From left, Karen Gould, Ph.D., co-chair of the Latta Lecture Committee; Dean of the College of Medicine Brad Britigan, M.D.; Latta Lecture speaker Catherine Lucey, M.D.; Kelly Caverzagie, M.D., associate dean for educational strategy; and Vice Chancellor for Academic Affairs Dele Davies, M.D. |
Dr. Lucey, vice dean for education at the University of California, San Francisco School of Medicine, told her audience that medical educators find themselves at a crossroads, rethinking many aspects of medical and health professions education.
She spoke of four “enduring and emerging competencies” of the 21st century physician: direct patient care skills, biomedical and behavioral skills, systems improvement skills and implementation sciences.
Dr. Lucey also spoke to the “compelling need to rethink faculties’ approach to teaching basic science education,” adding that scientific principles and concepts are essential to addressing human health and disease.
“The medical problems we are facing today are complex and really, the type of science that we’re using to solve them are changing every day,” she said.
“Changing modes of clinical reasoning and care delivery means that we have to have physicians understand not just facts, but how those facts came into being and how to reason through problems.”
Dr. Lucey pointed out that medical professionals are continuously running up against new challenges: Zika, MERS, and SARS.
“The future learning work is going to require knowledge and problem solving in multiple domains of science, and we’ve identified six that we think are representative: traditional biomedical sciences, clinical translational science, social and behavioral, epidemiologic and data sciences, engineering and technology, and education.”
She spoke of continuously reinforcing the cycle of learning, thinking and reasoning — “Notice, memorizing is not here.

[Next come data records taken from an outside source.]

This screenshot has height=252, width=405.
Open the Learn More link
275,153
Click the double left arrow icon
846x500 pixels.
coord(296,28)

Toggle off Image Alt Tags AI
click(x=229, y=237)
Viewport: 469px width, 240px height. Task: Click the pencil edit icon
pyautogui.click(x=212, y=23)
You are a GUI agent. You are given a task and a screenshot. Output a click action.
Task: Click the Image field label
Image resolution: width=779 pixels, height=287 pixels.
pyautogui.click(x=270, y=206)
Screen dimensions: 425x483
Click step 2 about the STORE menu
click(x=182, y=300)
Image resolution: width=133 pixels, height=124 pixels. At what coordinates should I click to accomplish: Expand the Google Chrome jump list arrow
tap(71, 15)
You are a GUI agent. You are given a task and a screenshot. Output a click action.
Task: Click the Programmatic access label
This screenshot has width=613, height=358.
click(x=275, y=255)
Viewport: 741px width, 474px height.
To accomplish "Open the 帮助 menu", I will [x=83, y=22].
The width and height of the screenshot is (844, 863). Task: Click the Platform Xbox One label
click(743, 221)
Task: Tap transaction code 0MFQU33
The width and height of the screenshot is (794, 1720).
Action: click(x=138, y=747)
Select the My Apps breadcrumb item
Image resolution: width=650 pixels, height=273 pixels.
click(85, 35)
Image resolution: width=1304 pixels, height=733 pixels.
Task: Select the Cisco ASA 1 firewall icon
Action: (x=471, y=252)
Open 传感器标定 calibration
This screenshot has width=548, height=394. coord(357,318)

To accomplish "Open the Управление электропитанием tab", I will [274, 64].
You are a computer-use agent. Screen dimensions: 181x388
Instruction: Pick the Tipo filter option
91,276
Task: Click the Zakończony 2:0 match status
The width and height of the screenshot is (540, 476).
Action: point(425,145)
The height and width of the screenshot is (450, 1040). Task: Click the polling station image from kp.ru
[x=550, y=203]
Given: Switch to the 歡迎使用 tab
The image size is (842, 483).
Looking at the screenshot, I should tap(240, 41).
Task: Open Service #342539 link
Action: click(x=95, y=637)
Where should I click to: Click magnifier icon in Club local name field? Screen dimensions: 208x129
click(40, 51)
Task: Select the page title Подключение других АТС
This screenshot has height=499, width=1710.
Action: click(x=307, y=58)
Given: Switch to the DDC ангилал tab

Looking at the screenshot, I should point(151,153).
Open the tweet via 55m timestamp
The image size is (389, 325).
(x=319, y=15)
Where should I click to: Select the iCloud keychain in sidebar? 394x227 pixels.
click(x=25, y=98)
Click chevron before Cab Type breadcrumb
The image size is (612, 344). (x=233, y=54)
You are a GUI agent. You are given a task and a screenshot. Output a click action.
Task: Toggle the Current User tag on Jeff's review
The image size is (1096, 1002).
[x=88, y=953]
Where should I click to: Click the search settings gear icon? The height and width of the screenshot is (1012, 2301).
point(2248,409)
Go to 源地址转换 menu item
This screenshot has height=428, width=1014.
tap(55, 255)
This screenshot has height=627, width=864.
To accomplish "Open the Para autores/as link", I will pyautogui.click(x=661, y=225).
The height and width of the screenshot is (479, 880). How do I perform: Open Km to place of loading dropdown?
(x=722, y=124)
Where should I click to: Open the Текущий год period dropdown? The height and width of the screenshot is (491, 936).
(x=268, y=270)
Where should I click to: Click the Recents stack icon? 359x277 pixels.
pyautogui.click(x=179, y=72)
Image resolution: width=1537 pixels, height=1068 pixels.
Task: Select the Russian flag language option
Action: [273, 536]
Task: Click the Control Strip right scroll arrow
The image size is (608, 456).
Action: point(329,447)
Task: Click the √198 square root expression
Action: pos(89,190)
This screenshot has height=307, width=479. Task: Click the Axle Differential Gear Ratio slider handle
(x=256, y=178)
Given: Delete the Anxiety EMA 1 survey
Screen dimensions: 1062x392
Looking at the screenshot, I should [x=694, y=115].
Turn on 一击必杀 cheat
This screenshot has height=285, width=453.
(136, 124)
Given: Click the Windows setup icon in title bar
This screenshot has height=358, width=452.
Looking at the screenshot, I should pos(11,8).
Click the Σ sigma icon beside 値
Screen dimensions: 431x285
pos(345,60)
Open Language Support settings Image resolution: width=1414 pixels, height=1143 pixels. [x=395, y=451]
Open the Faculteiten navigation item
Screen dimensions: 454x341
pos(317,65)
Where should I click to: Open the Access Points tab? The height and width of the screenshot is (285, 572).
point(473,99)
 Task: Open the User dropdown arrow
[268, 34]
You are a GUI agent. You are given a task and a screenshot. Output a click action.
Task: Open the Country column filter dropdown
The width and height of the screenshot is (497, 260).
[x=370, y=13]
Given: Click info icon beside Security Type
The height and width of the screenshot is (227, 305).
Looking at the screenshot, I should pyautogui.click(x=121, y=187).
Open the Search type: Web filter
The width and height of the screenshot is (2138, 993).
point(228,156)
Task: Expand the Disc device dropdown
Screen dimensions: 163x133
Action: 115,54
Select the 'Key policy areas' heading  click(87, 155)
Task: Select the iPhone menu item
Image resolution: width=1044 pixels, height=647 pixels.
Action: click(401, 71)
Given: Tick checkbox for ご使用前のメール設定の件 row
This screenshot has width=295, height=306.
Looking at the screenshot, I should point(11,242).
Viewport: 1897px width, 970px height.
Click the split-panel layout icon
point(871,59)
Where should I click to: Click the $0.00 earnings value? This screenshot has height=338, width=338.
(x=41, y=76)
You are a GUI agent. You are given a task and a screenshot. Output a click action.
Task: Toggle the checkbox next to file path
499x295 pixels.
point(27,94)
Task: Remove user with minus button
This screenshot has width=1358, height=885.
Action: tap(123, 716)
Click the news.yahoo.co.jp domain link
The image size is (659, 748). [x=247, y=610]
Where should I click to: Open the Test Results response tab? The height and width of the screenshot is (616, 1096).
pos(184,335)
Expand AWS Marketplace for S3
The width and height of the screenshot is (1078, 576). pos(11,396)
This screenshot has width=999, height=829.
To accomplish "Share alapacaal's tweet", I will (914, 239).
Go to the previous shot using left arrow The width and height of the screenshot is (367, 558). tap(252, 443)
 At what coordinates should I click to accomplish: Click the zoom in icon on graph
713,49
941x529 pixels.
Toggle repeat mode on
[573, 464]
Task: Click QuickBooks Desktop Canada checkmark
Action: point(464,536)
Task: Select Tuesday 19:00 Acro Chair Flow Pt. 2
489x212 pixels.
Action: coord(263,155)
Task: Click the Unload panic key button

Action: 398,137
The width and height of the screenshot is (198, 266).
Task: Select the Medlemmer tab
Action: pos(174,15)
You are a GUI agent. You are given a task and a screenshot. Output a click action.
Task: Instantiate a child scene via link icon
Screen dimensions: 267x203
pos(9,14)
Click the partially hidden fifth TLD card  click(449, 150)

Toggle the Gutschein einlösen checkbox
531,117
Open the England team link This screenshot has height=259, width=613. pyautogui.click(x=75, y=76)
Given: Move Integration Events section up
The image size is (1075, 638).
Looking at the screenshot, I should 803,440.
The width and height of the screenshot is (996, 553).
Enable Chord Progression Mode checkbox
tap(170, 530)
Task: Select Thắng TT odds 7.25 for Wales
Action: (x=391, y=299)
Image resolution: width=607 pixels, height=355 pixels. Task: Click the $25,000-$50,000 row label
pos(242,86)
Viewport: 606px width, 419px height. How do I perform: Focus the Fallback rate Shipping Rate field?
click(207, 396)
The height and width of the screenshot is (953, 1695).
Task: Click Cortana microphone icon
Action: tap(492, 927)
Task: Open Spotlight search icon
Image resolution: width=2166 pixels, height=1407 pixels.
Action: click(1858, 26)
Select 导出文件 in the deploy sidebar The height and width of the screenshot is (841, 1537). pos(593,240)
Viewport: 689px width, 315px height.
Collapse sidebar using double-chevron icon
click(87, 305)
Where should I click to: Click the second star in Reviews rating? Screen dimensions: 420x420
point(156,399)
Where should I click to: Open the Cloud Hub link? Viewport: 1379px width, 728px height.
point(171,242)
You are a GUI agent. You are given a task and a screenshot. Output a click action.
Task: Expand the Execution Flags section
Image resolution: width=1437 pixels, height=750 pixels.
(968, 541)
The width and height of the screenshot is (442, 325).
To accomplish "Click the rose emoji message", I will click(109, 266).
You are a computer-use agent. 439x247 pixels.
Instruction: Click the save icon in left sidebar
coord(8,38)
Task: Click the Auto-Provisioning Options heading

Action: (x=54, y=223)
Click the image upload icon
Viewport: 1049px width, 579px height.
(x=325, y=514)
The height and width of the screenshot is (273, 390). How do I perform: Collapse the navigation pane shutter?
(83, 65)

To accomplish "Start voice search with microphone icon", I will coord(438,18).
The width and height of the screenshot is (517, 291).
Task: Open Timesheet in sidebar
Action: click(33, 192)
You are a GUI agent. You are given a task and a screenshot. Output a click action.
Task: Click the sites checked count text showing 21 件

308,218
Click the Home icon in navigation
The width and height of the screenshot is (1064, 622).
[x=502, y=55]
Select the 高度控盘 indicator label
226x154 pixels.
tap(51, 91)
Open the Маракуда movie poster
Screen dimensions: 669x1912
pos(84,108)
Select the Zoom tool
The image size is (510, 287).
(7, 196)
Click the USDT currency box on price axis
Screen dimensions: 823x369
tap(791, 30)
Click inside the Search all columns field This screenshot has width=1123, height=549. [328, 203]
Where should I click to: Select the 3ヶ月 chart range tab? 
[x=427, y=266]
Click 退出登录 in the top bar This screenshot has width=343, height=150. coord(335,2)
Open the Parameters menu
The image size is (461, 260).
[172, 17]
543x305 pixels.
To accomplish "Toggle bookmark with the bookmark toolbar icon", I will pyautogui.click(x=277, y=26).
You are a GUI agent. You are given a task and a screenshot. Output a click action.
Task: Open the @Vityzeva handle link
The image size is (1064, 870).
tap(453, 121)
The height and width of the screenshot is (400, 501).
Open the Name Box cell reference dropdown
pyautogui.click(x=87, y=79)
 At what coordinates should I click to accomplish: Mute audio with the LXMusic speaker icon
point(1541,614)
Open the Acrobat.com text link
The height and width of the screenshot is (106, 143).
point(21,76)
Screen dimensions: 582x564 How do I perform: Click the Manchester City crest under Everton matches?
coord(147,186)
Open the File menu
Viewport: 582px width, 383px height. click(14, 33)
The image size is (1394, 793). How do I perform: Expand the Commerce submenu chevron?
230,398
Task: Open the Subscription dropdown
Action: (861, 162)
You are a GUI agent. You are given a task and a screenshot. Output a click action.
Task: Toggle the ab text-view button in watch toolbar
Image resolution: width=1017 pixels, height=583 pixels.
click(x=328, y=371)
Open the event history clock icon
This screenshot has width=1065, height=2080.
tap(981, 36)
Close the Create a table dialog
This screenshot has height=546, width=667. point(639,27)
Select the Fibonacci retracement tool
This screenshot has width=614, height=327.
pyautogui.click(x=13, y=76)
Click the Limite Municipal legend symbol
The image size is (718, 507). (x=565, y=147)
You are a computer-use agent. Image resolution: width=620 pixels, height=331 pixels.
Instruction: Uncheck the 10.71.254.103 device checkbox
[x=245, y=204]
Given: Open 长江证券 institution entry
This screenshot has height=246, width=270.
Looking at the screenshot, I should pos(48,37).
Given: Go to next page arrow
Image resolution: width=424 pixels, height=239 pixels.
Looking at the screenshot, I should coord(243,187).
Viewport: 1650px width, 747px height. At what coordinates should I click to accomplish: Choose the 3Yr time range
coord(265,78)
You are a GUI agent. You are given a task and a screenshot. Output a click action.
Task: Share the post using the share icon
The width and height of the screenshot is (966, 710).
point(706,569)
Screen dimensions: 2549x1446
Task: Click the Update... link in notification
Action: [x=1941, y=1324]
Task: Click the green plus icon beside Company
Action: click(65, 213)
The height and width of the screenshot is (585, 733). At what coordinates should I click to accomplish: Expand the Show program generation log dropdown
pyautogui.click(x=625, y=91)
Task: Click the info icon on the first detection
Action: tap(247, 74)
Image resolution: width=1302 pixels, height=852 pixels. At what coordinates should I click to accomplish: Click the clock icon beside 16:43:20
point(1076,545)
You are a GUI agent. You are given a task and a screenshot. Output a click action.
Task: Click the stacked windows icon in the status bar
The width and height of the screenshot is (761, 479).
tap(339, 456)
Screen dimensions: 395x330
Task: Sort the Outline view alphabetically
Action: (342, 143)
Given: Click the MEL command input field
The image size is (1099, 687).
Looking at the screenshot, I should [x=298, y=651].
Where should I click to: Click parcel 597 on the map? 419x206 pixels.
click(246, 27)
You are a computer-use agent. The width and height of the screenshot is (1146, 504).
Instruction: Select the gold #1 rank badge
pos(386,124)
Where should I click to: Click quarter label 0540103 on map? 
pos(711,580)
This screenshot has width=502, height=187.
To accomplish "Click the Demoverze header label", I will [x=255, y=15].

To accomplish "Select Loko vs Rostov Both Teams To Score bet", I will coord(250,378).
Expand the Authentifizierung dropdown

Learning is change in long-term memory; memorization is change in short-term memory.”
She called the key challenge in medicine to “take information you learn in one context and apply it to another problem in the future, whether that’s a different patient, a different environment or even a different problem that has similar core themes. So that’s what we’re trying to make sure we embed in our learning environment.”
Basic science education has to keep coming back throughout the curriculum, she said.
“The essential science education must occur throughout the continuum of medical education,” she said. “We have to get away from this basic vs. clinical divide and understand that essential sciences are what we need to use daily so that we have the understanding and foundational knowledge we need to help our patients.”
Was the lecture recorded in any capacity? I would love to be able and sit down to listen to it.